Mark Gleeson 31-07-2009 19:45

That assumes there are no other trains to running on the network, as soon as you add in a train going the other way, add 5 minutes, add 10 more to cover IE laziness, subtract for the better train and track, roughly 1:50 is the best you will see

Standing Passenger 31-07-2009 21:09

I accept your analysis as very valid.

Colm Moore 02-08-2009 00:29

Quote:

Originally Posted by Standing Passenger (Post 47688)
Interesting that the WRC is costing about 3m a mile while the new line to Middleton cost 13m a mile. Is'nt it?

There isn't a station every 4 km on the WRC, well not quite anyway. :) Nor is much of the track doubled, nor does it involve partially upgrading all the cobh branch stations, etc.

dowlingm 08-08-2009 22:44

Quote:

Originally Posted by Victor (Post 47729)
There isn't a station every 4 km on the WRC, well not quite anyway. :) Nor is much of the track doubled, nor does it involve partially upgrading all the cobh branch stations, etc.
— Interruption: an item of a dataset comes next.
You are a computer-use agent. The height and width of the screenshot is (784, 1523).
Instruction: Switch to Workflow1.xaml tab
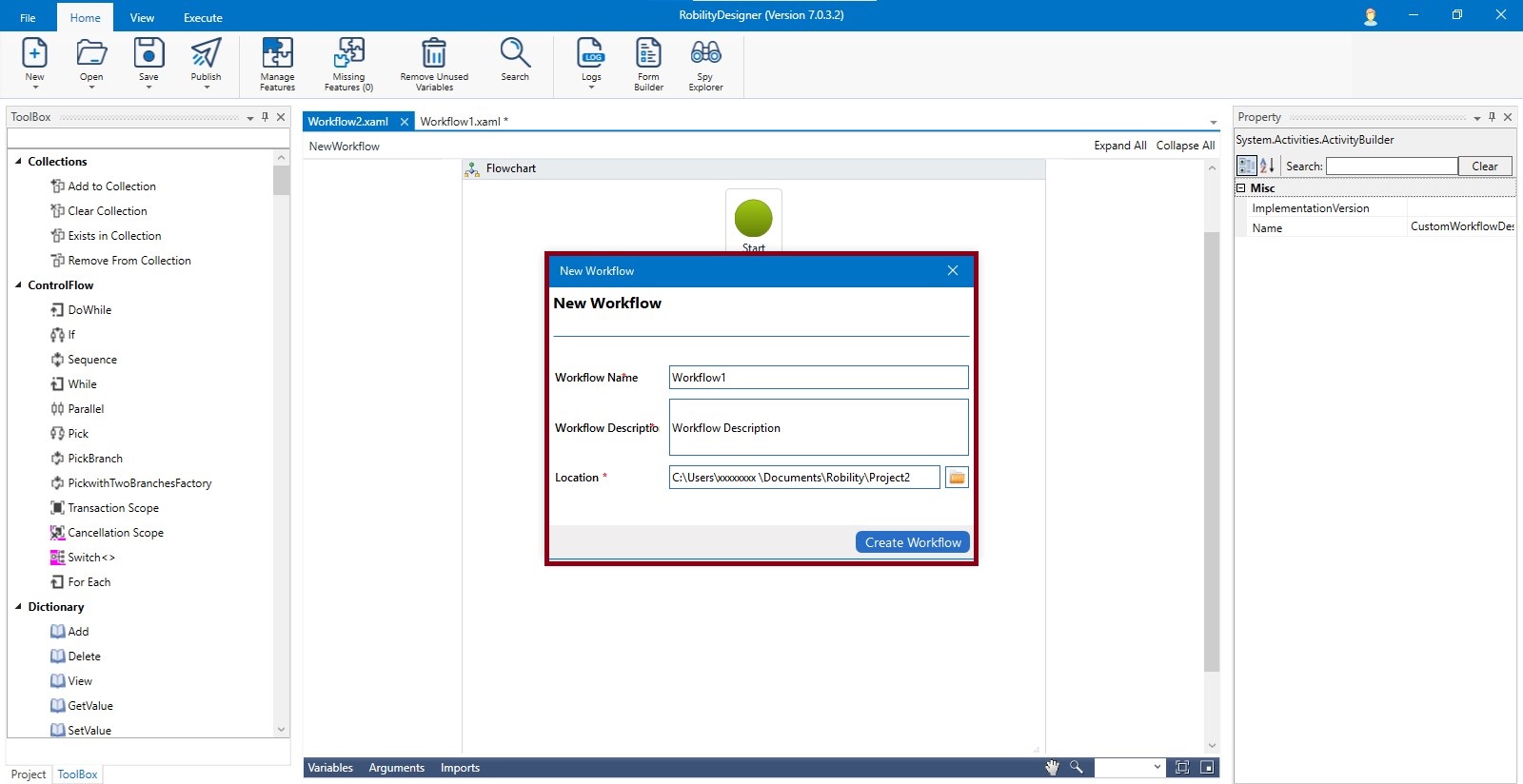tap(464, 122)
Don't forget the Lower Glanmire Road bridge which probably cost a few bob but is likely being counted as part of the Glounthaune-Midleton cost.

KeithYoung 09-08-2009 11:17

Google Maps put the road journey time between Limerick and Galway at 1 hour and 29 minutes. What about Bus Eireann?

It's all the more bizarre to re-open a rail line that never had a chance of beating the other two main forms of transport in journey times. The money could have been better spent elsewhere. The reasons are well documented, I'm just restating the obvious.

What would 100m have done to journey times on Cork - Dublin - Belfast? And for argument sake what would it have cost to re-open the line and have a competitive journey time?

PLUMB LOCO 09-08-2009 13:12

Quote:

Originally Posted by KeithYoung (Post 47945)
Google Maps put the road journey time between Limerick and Galway at 1 hour and 29 minutes. What about Bus Eireann?

It's all the more bizarre to re-open a rail line that never had a chance of beating the other two main forms of transport in journey times. The money could have been better spent elsewhere. The reasons are well documented, I'm just restating the obvious.

What would 100m have done to journey times on Cork - Dublin - Belfast? And for argument sake what would it have cost to re-open the line and have a competitive journey time?

I would suggest that spending 100m on Cork - Dublin - Belfast would have done nothing for journey times. CIE/IE have had millions to spend on both lines for years now and timings are worse than they were 20 years ago!

comcor 10-08-2009 08:28

Bus Eireann is painfully slow (2 hrs 15 mins - 2 hrs 30 mins) as they have to serve all the little bypassed towns and villages as well as diverting into Shannon Airport on the way. However, the Citylink private bus service is only 90 minutes.

One of the big problems they're going to have is breaking the mindset of bus users. Bus Eireann still transport far more passengers from Cork to Kerry, even though the train is faster and cheaper. People don't consider the option. And even among those that do, they seem frightened of the (sometimes needed) change at Mallow, believing they're going to get stranded by a missed connection.